======== INPUT MATERIAL ========

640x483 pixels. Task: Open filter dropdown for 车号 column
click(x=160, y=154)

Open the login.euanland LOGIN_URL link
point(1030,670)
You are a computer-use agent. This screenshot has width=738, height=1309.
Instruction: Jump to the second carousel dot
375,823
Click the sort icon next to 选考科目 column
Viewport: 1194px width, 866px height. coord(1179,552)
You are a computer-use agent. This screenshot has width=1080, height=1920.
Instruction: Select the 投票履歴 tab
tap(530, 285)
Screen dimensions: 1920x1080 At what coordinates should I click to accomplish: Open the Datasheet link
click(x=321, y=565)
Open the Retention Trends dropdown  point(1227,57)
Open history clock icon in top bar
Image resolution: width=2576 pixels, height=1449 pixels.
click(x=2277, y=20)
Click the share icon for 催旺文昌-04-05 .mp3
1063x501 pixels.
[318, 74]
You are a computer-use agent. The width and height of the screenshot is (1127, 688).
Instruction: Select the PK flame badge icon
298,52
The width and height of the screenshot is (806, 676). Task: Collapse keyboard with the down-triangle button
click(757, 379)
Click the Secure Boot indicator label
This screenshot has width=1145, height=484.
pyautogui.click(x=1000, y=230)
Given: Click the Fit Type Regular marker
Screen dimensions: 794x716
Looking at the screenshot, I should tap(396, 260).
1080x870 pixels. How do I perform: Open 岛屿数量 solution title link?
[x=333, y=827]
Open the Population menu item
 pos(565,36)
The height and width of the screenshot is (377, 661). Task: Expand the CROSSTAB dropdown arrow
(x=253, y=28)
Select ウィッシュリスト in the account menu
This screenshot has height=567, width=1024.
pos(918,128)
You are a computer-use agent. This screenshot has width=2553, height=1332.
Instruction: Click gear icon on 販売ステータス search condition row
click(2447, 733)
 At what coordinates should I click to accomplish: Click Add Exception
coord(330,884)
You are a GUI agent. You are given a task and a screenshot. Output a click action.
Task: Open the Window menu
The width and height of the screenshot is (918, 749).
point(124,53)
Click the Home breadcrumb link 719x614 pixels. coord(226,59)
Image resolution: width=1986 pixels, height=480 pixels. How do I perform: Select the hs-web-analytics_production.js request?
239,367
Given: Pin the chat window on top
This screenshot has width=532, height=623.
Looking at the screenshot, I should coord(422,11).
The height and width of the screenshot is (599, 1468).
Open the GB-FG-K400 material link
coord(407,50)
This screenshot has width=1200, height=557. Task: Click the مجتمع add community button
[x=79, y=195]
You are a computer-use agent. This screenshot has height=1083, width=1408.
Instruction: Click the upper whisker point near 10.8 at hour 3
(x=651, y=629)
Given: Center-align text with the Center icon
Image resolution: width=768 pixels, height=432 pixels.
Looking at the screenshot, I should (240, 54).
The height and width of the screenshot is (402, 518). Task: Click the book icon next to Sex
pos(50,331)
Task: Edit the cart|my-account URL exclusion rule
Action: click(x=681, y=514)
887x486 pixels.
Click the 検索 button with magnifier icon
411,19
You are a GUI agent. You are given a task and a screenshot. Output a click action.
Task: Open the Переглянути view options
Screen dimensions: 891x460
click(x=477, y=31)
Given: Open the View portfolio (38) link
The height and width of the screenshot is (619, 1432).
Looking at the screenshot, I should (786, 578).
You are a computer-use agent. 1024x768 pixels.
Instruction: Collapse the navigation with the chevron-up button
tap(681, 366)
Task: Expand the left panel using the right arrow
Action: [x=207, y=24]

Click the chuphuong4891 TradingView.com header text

========

* _YOUR INSTRUCTIONS_
Give the number of lines in the listing above that contain "computer", and nothing else.

* _SOLUTION FOR THIS EXERCISE_
6